If the Transaction is not approved by the MidCap Fund’s shareholders or does not close for any reason, such shareholders will remain shareholders of the MidCap Fund, and the MidCap Fund will continue to operate. The Board then will consider such other actions as it deems necessary or appropriate, including possible liquidation, for the MidCap Fund.
What are the federal income tax consequences of the Transaction?
The Transaction is intended to qualify as a tax-free reorganization for federal income tax purposes, and the delivery of a legal opinion to that effect is a condition of closing the Transaction, although there can be no assurance that the Internal Revenue Service will adopt a similar position. Shareholders should consult their tax adviser about state and local tax consequences of the Transaction, if any, because the information about tax consequences in the Prospectus/Proxy Statement relates only to the federal income tax consequences of the Transaction.

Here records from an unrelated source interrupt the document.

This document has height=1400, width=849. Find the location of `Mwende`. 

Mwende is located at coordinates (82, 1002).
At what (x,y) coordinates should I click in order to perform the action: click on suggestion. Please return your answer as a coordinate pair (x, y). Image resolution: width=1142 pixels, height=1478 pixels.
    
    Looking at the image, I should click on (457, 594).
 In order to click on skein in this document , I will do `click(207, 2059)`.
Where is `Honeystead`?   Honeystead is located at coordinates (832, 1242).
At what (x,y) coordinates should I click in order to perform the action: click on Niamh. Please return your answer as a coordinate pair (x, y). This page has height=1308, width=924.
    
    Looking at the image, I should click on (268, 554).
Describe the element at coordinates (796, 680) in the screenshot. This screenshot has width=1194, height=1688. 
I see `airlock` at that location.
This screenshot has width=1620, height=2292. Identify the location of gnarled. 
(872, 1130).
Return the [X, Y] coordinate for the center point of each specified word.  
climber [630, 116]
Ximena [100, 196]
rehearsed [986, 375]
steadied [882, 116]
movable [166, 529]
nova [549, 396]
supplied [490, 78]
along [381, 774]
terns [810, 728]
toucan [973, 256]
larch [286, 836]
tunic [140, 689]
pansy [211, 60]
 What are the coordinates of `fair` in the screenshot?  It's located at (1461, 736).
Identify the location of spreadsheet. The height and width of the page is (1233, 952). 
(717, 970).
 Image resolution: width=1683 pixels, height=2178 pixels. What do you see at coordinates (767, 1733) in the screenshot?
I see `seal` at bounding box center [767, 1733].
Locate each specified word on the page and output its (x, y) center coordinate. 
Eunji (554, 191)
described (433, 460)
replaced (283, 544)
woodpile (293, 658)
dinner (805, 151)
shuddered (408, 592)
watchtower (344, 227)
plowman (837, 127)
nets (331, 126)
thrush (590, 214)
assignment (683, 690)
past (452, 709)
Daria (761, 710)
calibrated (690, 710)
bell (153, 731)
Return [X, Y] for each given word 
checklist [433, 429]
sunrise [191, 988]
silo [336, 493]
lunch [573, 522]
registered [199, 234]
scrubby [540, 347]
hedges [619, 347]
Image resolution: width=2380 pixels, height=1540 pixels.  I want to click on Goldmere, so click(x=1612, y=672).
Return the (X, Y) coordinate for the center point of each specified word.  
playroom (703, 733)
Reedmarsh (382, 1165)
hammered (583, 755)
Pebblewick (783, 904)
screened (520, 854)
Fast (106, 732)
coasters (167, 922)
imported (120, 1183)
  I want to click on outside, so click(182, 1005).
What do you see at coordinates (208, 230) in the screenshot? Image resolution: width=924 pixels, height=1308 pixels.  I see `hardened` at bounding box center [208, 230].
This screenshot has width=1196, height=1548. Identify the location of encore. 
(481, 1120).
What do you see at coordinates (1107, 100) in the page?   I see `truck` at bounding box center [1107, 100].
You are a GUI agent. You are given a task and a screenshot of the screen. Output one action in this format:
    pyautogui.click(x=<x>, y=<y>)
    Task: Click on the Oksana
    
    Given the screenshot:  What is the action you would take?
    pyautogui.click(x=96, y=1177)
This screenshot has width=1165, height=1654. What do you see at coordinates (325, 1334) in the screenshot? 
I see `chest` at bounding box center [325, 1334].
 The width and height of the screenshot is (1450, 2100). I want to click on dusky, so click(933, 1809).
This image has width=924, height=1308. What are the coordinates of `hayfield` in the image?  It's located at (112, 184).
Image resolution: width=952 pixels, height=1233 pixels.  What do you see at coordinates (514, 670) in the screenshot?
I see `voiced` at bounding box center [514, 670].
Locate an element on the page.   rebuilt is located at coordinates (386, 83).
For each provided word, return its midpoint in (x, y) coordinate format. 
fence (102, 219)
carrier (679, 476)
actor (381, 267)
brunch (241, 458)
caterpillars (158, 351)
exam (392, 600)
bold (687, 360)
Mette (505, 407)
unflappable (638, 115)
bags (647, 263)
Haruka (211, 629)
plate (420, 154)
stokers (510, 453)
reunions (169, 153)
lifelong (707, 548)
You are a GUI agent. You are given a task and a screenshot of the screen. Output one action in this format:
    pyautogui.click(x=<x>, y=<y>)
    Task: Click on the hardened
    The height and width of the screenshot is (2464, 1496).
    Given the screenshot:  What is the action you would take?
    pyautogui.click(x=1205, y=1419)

THE BOARD OF TRUSTEES UNANIMOUSLY RECOMMENDS A VOTE “FOR” THE PROPOSAL
PHONE: | To cast your vote by telephone with a proxy specialist, call the toll-free number found on your proxy card. Representatives are available to take your voting instructions Monday through Friday 9:00 a.m. to 10:00 p.m. Eastern Time. |
MAIL: | To vote your proxy by mail, check the appropriate voting box on the proxy card, sign and date the card and return it in the enclosed postage-paid envelope. |
TOUCH-TONE: | To cast your vote via a touch-tone voting line, call the toll-free number and enter the control number found on your proxy card. |
INTERNET: | To vote via the Internet, go to the website on your proxy card and enter the control number found on the proxy card. |
Proxy Materials Are Available Online At: www.proxyonline.com/docs/FTproxy
NAME OF FUND | CUSIP | CLASS | TICKER |
Franklin MidCap Value Fund | 355 148 818 | A | FMVAX |
Franklin MidCap Value Fund | 355 148 792 | C | FMVCX |
Franklin MidCap Value Fund | 355 148 784 | R | FMVRX |
Franklin MidCap Value Fund | 355 148 776 | Advisor | FMVZX |
Note: Capitalized terms used herein and not defined herein are used with the meanings given them in the MidCap Fund’s Prospectus/Proxy Statement.
AST Fund Solutions, LLC is mentioned on pages 8 and 38 of the proxy statement.
The expenses of entering into and carrying out the provisions of the Plan shall be borne as follows: each Fund will pay 25% of the costs of the Reorganization. Franklin Advisory Services, LLC, the investment manager for each Fund, will pay 50% of the costs of the Reorganization.